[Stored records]

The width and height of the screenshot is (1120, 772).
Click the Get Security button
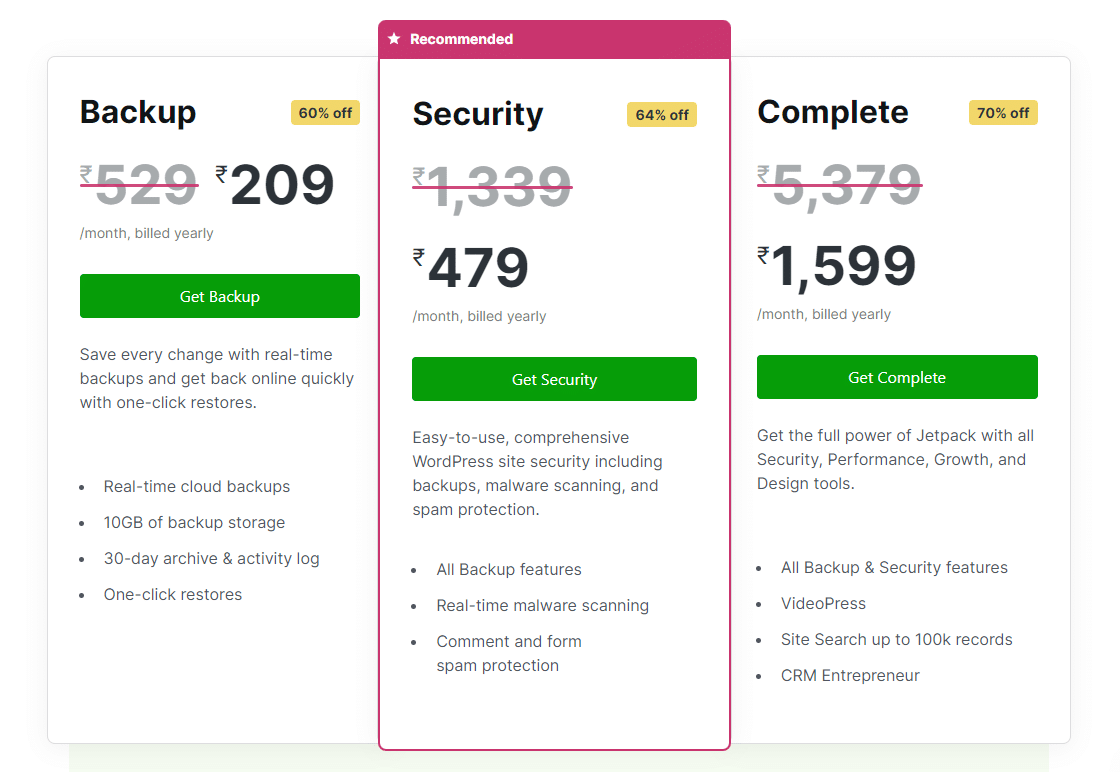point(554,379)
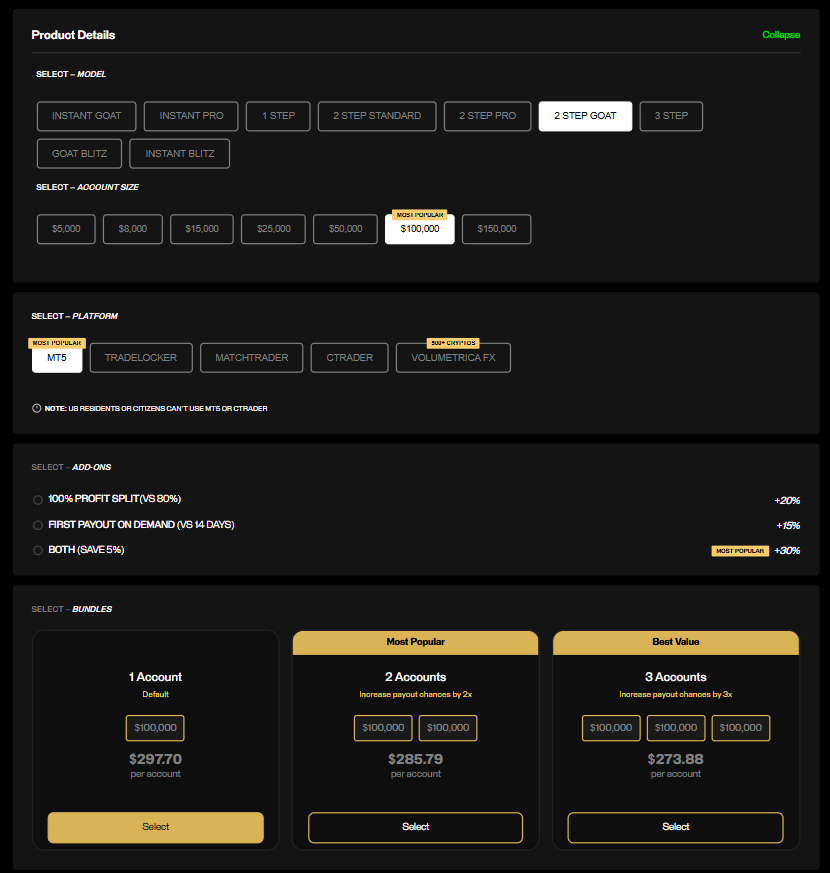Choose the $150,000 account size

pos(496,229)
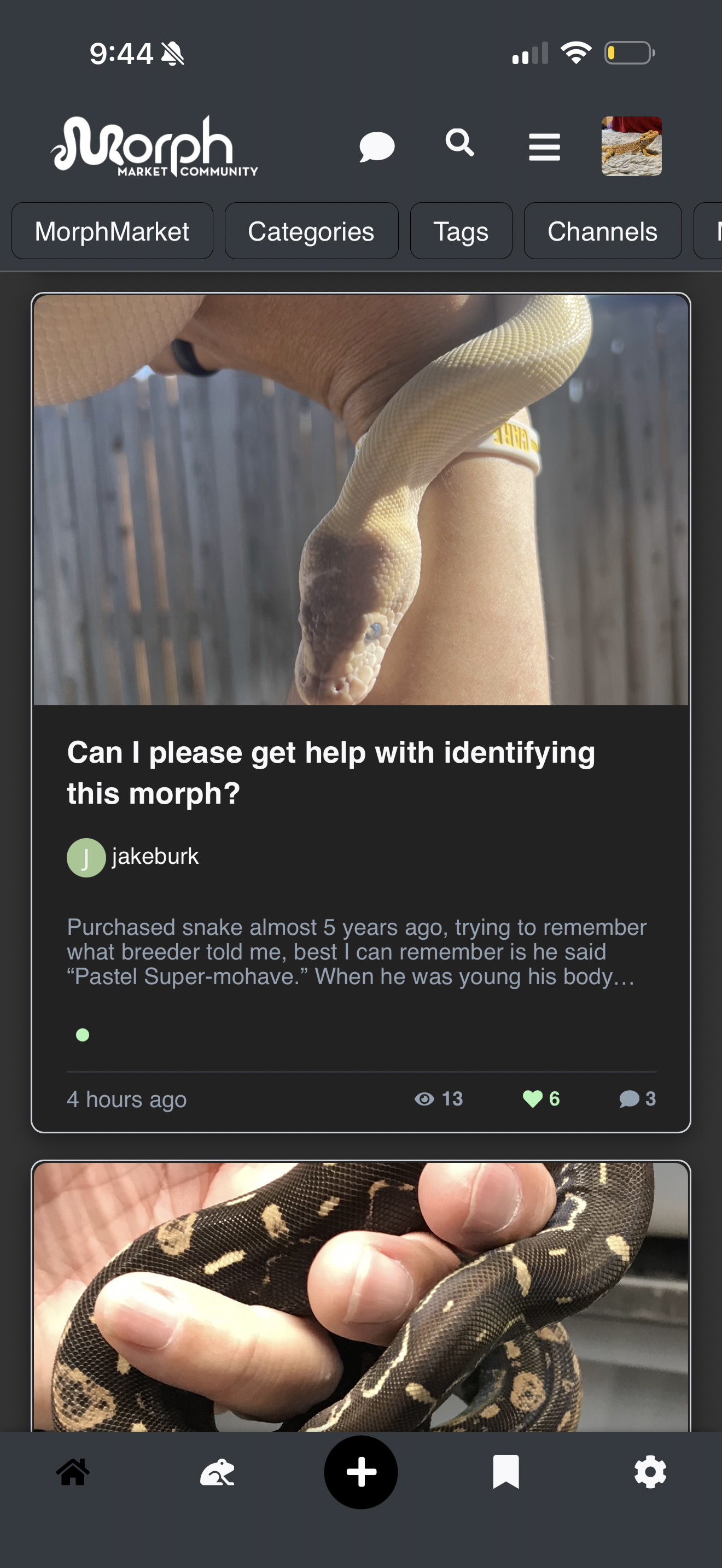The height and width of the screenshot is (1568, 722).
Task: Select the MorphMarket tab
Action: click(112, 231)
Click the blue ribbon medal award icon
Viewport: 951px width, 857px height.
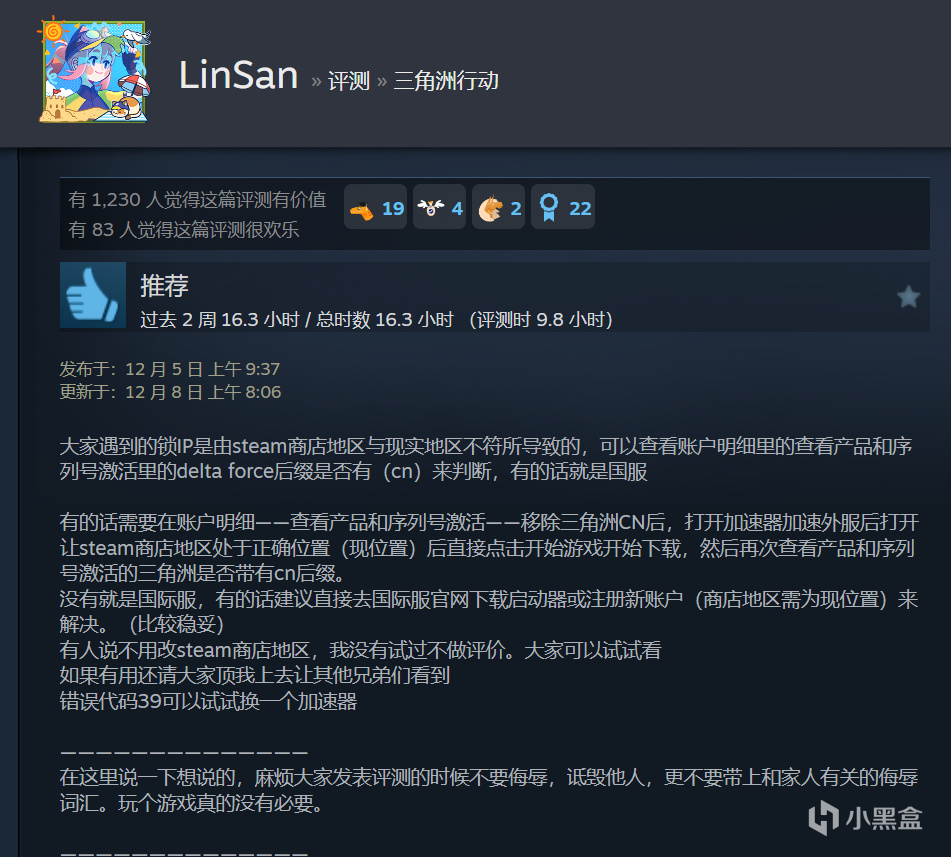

**Goal of the exercise**
Please write the data out again exactly, but do not carry over the pictures.

**Your response**
The width and height of the screenshot is (1120, 772).
Click the Get Security button
point(554,379)
Choose the $150,000 account size

pos(496,229)
The height and width of the screenshot is (1568, 722).
Task: Select the MorphMarket tab
Action: click(112, 231)
Click the blue ribbon medal award icon
Viewport: 951px width, 857px height.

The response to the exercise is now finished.